The interface? Well, let’s just say the word “terminal” is accurate.
There’s entire courses dedicated to learning this software.
As a simple example, users need to memorize keyboard commands like <TICKER> <EQUITY> <GO> for company info, CN for news, and GP for price graphs.
Once you learn the commands, the system becomes incredibly fast. Faster than clicking through menus ever could be.
Here’s the reality:
If Bloomberg “modernized” the UI in a meaningful way, it would destroy years of accumulated muscle memory.
The product’s complexity is part of its moat.
In Bloomberg’s case, the design is not the product. The functionality is.
Redesign Principle #1: If redesigning forces users to relearn core workflows, you risk breaking what actually makes the product valuable.
You may be wondering: won’t some AI start-up (maybe Perplexity?) disrupt Bloomberg if they don’t redesign? We’ll tackle this topic in Part 2, when to know it’s time to redesign.
2. The Amazon Effect
If it works at scale, why touch it?
Amazon’s shopping experience is cluttered, busy, chaotic, and old-school. It hasn’t meaningfully evolved visually in years.
And yet, retail sales and sales from third-party sellers still make up the majority of Amazon’s booming $717B business.

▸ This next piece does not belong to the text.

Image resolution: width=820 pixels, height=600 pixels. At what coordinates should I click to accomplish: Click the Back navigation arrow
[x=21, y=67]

On the one hand, I always wondered why a behemoth like Amazon didn’t clean things up, but on the other hand:
Why would they?
With one of the widest customer bases on the planet, a redesign would create a cascade of potential problems for them:
Hundreds of millions of users would have to re-learn the UI
Third-party sellers depend on specific layouts and placement
Every change risks conversion rate volatility
and of course there would be everyone’s “design opinions” to deal with.

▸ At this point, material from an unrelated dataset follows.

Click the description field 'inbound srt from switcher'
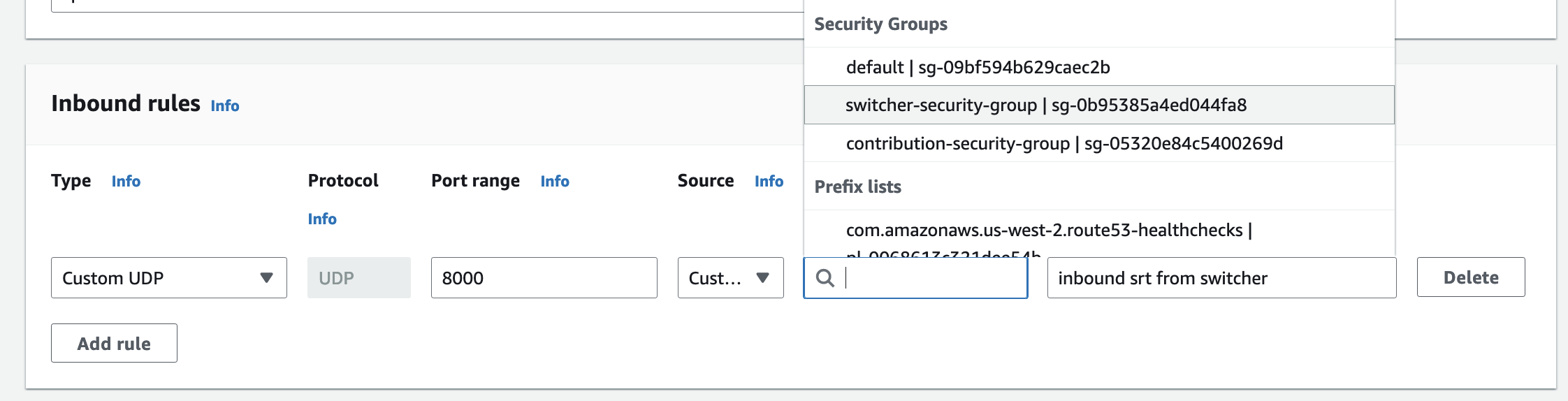 click(1221, 278)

As the classic saying goes, if it’s not broken, don’t fix it. If the UI already converts, and converts at massive scale, a redesign must prove it moves the needle meaningfully.
Redesign Principle #2: If a redesign won’t materially improve business metrics or move the product forward, it’s vanity. You are redesigning for design’s sake.
Why Teams Redesign Products
Redesigns feel like progress: it’s visible, exciting, and flashy.
But it’s often a substitute for harder problems:
Growth stalled? Redesign.
Competitor threat? Redesign.
Revenue under pressure? Redesign.
Thoughtful, successful redesigns happen for one of two reasons:
Because your product must evolve to unlock the next era.
Because it will materially improve your business.
Not because it’s been a while. Not because a new design language is trending. Not because rounded buttons are “in” instead of square ones. Not because your design team wants a portfolio refresh.
Your product doesn’t need a redesign just because it looks old. It needs one only if the current design is limiting growth, limiting business performance, or blocking the future.